# TASK OBJECTIVE
Rewrite the lines below as a numbered list, leaving out any blank lines.
=====
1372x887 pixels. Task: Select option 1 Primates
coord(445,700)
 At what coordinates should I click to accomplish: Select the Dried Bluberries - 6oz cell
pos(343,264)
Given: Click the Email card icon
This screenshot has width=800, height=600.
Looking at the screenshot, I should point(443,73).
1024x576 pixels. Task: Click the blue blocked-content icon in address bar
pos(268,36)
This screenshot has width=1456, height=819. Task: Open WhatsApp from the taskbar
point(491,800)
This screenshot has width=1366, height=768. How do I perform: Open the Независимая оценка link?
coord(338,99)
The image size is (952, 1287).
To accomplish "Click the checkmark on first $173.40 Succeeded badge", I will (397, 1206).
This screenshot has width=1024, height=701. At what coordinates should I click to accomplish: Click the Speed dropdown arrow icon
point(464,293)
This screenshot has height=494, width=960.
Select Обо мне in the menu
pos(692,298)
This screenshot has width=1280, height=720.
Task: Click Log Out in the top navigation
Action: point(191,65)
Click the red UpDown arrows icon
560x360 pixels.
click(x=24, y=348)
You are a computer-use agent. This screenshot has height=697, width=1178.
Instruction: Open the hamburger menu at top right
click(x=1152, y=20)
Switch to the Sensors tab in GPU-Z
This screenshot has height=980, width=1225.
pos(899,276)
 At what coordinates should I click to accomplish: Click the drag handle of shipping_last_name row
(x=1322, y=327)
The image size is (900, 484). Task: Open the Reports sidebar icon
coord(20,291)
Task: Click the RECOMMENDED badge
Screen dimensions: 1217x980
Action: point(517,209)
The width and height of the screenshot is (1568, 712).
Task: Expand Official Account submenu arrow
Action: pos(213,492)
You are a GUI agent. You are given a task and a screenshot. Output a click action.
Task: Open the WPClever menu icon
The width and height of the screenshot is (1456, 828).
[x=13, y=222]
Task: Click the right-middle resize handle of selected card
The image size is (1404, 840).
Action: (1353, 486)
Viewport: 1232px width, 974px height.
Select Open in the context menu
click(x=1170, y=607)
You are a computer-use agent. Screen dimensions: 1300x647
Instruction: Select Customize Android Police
=====
# FINISHED ANSWER
1. 1372x887 pixels. Task: Select option 1 Primates
2. coord(445,700)
3.  At what coordinates should I click to accomplish: Select the Dried Bluberries - 6oz cell
4. pos(343,264)
5. Given: Click the Email card icon
6. This screenshot has width=800, height=600.
7. Looking at the screenshot, I should point(443,73).
8. 1024x576 pixels. Task: Click the blue blocked-content icon in address bar
9. pos(268,36)
10. This screenshot has width=1456, height=819. Task: Open WhatsApp from the taskbar
11. point(491,800)
12. This screenshot has width=1366, height=768. How do I perform: Open the Независимая оценка link?
13. coord(338,99)
14. The image size is (952, 1287).
15. To accomplish "Click the checkmark on first $173.40 Succeeded badge", I will (397, 1206).
16. This screenshot has width=1024, height=701. At what coordinates should I click to accomplish: Click the Speed dropdown arrow icon
17. point(464,293)
18. This screenshot has height=494, width=960.
19. Select Обо мне in the menu
20. pos(692,298)
21. This screenshot has width=1280, height=720.
22. Task: Click Log Out in the top navigation
23. Action: point(191,65)
24. Click the red UpDown arrows icon
25. 560x360 pixels.
26. click(x=24, y=348)
27. You are a computer-use agent. This screenshot has height=697, width=1178.
28. Instruction: Open the hamburger menu at top right
29. click(x=1152, y=20)
30. Switch to the Sensors tab in GPU-Z
31. This screenshot has height=980, width=1225.
32. pos(899,276)
33.  At what coordinates should I click to accomplish: Click the drag handle of shipping_last_name row
34. (x=1322, y=327)
35. The image size is (900, 484). Task: Open the Reports sidebar icon
36. coord(20,291)
37. Task: Click the RECOMMENDED badge
38. Screen dimensions: 1217x980
39. Action: point(517,209)
40. The width and height of the screenshot is (1568, 712).
41. Task: Expand Official Account submenu arrow
42. Action: pos(213,492)
43. You are a GUI agent. You are given a task and a screenshot. Output a click action.
44. Task: Open the WPClever menu icon
45. The width and height of the screenshot is (1456, 828).
46. [x=13, y=222]
47. Task: Click the right-middle resize handle of selected card
48. The image size is (1404, 840).
49. Action: (1353, 486)
50. Viewport: 1232px width, 974px height.
51. Select Open in the context menu
52. click(x=1170, y=607)
53. You are a computer-use agent. Screen dimensions: 1300x647
54. Instruction: Select Customize Android Police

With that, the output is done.